• Page excerpt:
Although once only grown as a winter feed for cattle, kale has thankfully undergone some impressive rebranding and has been propelled to the dizzy heights of ‘superfood’ for a while now, popping up in everything from green juices, smoothies, salads . . even puddings! But why all the fuss? What is it that makes kale such a nutritious vegetable?
Well, firstly, just one generous handful of raw kale will give you all of your vitamin A and K for the day (although as these are fat soluble vitamins, try to eat a source of fat alongside the kale, like almonds in your smoothie or an olive oil dressing on your salad, for optimum absorption) (1). These vitamins are vital for the maintenance of healthy skin, eyes and normal blood clotting. This much kale can also provide the vast majority of your daily vitamin C, as well as other important disease-preventing phytonutrients like beta-carotene and lutein (1). Lutein, alongside vitamin A, helps to maintain normal vision, especially in dim light, and may also help reduce the risk of age-related eye problems in the future (2). So it’s not just carrots that help you see in the dark!
Cooking often destroys nutrients in vegetables, but it seems that this is not so much the case with kale. Although blitzing raw kale into a smoothie is delicious, and still packs a nutritional punch, steaming kale actually increases the total levels of beneficial compounds called phenolic acids (which are antioxidants). This is probably because gentle cooking helps to break down the tough tissues and cell walls of the vegetable, allowing us to fully extract the goodness from each and every cell (3).
Although as you will probably know by now, I really don’t believe in counting calories, it is certainly true that filling up on low-energy density foods like kale and other green leafy veg can help you to maintain a healthy weight. This is because their water and fibre content will help to keep you feeling fuller for a long time, and can therefore make it easier to avoid snacking in between meals. It is also near impossible to overindulge on kale. It is an ingredient, like many other vegetables, that you can really enjoy in abundance, so there is no need to feel like you are ever denied a fully satisfying meal.
As ever, a small word of note . . .
Kale and the thyroid. What’s the connection?
There have been some concerns raised recently about whether kale can contribute to problems with the thyroid, so I thought I would try to clarify the facts on this matter.
All cruciferous vegetables (cabbages, spinach, pak choy, kale etc) contain compounds called glucosinolates, which are generally considered to be a good thing, particularly in the prevention of certain types of cancer, including thyroid cancer (4)(5). However, almost 100 years ago, scientists noticed that if you fed animals excessive amounts of cruciferous vegetables, the normally beneficial glucosinolates then reduced the animal’s ability to absorb and incorporate iodine into their thyroid glands. These studies seem to be where the current concerns have stemmed from.
A little more about iodine – the real culprit here . . .
Iodine is crucial for us to make thyroid hormones, but as we cannot make iodine in our bodies, it has to come from our diet. In humans, a long-term, severe deficiency of iodine can result in a goitre. This is a swelling of the thyroid, located in the front of the throat, which increases in size in an effort to try to ‘trap’ enough iodine to keep up its normal function. It is, thankfully, very rarely seen in the UK.

• Extracted material:

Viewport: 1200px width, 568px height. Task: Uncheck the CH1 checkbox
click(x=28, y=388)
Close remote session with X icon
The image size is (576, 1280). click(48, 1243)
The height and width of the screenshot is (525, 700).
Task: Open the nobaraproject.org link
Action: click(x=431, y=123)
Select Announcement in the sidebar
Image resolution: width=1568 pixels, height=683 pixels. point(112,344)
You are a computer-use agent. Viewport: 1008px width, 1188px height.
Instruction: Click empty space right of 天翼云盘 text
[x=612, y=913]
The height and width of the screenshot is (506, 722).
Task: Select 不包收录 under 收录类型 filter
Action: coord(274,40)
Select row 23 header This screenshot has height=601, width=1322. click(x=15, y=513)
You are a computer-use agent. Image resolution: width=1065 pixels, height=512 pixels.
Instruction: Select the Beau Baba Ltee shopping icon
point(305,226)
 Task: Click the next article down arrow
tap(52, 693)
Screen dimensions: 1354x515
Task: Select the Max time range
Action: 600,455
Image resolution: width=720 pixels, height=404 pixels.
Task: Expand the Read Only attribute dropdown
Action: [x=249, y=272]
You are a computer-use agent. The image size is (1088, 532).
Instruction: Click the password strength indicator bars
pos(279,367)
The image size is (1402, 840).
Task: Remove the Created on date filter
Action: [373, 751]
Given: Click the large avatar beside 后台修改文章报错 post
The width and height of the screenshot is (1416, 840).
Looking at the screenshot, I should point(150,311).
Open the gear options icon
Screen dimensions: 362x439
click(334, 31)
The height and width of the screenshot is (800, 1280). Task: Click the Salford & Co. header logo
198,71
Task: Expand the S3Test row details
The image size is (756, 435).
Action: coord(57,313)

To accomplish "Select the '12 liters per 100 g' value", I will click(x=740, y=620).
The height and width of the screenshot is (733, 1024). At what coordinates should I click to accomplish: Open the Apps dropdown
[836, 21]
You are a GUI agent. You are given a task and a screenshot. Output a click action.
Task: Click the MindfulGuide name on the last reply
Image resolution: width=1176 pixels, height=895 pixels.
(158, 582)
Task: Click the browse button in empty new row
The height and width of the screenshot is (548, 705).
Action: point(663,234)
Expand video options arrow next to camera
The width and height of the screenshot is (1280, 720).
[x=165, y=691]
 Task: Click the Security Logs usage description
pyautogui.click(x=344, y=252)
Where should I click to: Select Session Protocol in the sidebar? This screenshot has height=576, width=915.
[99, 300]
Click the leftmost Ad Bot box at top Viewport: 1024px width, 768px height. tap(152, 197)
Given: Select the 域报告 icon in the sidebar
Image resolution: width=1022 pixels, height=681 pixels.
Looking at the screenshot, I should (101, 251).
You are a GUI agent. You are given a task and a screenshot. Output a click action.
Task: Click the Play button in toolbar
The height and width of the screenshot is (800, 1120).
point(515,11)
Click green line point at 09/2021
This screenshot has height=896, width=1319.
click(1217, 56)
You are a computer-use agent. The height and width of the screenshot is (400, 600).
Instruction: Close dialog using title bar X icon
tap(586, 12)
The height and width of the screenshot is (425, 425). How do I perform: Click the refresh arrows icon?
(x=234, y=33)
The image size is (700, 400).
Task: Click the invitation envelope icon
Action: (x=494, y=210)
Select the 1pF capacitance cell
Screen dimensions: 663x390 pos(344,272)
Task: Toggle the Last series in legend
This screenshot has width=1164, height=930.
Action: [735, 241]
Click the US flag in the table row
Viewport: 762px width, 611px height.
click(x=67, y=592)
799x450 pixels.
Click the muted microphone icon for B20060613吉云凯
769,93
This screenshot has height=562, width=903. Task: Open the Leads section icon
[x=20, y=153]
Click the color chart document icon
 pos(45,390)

• What to do:
a: In the kale article, steaming kale increases the total levels of which beneficial compounds?
b: Why does the kale article advise eating a source of fat along with raw kale?
Answer from the kale article alone.

• Solutions to the problems:
a: Phenolic acids, which are antioxidants.

b: The vitamins A and K that kale provides are fat-soluble. Eating fat with the kale, such as almonds in a smoothie or an olive oil dressing on a salad, gives optimum absorption of these vitamins.